Sebab, ketika beban listrik rendah, PLN biasanya akan mendahulukan penggunaan energi yang paling murah sebagai upaya efisiensi. "Dari segi BPP, energi yang paling murah adalah batubara yang diolah di PLTU," ujar Nicke.
Harga panas bumi sendiri, lanjut Nicke, masih tergolong mahal lantaran sumber energi tersebut mayoritas berada di luar pulau Jawa. Investasi untuk pengembangan energi tersebut juga terbilang mahal.

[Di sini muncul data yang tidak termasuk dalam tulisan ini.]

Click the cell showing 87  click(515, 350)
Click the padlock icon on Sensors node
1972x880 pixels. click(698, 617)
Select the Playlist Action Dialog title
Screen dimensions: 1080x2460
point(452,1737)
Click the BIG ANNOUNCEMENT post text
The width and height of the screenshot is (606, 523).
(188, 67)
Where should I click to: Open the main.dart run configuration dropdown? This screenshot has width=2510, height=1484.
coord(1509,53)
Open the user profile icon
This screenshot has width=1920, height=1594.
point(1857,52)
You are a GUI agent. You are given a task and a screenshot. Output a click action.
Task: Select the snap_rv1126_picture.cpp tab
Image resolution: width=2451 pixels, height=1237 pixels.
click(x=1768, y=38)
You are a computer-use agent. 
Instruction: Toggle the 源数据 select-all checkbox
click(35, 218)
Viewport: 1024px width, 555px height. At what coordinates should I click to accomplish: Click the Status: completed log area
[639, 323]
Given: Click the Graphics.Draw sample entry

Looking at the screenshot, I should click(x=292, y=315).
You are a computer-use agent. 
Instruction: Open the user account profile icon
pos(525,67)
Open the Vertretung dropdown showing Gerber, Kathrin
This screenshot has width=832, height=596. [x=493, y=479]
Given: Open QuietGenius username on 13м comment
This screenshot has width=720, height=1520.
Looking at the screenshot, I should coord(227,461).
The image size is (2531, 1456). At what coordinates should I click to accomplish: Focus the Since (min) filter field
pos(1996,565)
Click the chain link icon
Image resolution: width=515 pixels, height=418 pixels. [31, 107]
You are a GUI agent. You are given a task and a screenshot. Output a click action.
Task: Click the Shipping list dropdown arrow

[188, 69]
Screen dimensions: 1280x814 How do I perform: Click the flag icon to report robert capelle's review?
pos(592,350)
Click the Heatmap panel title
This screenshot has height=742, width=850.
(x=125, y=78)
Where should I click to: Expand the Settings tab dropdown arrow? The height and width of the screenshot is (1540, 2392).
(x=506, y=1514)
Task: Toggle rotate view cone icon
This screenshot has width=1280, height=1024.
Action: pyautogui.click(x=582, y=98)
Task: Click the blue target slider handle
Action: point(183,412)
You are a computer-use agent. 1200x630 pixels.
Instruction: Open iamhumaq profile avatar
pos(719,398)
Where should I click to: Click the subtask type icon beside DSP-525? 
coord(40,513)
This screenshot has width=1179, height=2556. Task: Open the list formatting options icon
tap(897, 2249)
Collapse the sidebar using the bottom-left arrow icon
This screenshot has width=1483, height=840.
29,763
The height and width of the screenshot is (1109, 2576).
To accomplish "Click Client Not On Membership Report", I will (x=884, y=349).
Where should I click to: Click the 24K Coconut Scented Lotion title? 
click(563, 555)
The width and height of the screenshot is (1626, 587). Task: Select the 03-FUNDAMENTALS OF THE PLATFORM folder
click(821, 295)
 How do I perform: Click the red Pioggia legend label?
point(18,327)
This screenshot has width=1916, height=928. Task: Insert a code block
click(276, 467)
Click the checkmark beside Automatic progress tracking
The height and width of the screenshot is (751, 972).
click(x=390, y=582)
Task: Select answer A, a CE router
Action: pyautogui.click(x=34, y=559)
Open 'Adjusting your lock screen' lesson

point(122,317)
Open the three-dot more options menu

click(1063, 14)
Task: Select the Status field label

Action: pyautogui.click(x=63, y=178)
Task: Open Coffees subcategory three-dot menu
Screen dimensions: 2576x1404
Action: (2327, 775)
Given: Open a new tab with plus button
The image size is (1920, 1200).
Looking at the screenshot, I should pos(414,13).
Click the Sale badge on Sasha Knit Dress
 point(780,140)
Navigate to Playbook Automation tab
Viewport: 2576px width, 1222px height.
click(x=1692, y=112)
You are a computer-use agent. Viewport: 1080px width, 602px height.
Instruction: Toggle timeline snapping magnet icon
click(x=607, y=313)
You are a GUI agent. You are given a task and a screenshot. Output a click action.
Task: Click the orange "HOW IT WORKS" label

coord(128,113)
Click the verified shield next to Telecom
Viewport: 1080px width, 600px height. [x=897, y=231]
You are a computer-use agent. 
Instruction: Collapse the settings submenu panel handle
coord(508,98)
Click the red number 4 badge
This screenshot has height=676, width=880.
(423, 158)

Baca Juga: SKK Migas dan KKKS siap optimalkan sumur tua
Selain itu, Pertamina juga akan memaksimalkan dimethylether atau produk hasil gasifikasi batubara sebagai subtitusi Liqufied Petroleum Gas (LPG). Ini mengingat Indonesia masih sering mengimpor LPG dari luar negeri hingga 5 juta metrik ton per tahun.
Untuk program yang satu ini, Pertamina sudah bekerjasama dengan PT Bukit Asam Tbk (PTBA) untuk pengembangan pabrik DME di Tanjung Enim, Sumatra Selatan. Proyek tersebut juga melibatkan Air Product & Chemical Inc yang merupakan perusahaan asal Amerika Serikat untuk membantu dari segi optimalisasi teknologi pengolahan DME.
Nicke menyebut, pihaknya sudah menghitung potensi harga produk DME yang diperkirakan sekitar US$ 20 per ton-US$ 21 per ton.
"Angkanya murah karena batubara yang digunakan untuk DME adalah kalori rendah," imbuh dia.
Pabrik DME hasil kerjasama Pertamina dan PTBA nantinya akan menghasilkan DME sebanyak 1,4 juta ton per tahun.
Catatan Kontan.co.id, nilai investasi pembangunan pabrik DME mencapai US$ 3,2 miliar. Investasi tersebut besar karena proses pengembangan DME berlangsung dari hulu hingga hilir.
Baca Juga: Kementerian ESDM tawarkan lima wilayah kerja panas bumi di tahun ini
Agar transisi dari LPG ke DME berjalan maksimal, Nicke berharap akan ada lima pabrik DME yang bisa dibangun di Indonesia.
"Karena satu pabrik kapasitasnya 1,4 juta ton, maka mesti lima pabrik yang ada di Indonesia supaya bisa menutupi ekspor lima juta ton LPG per tahun," terang Nicke.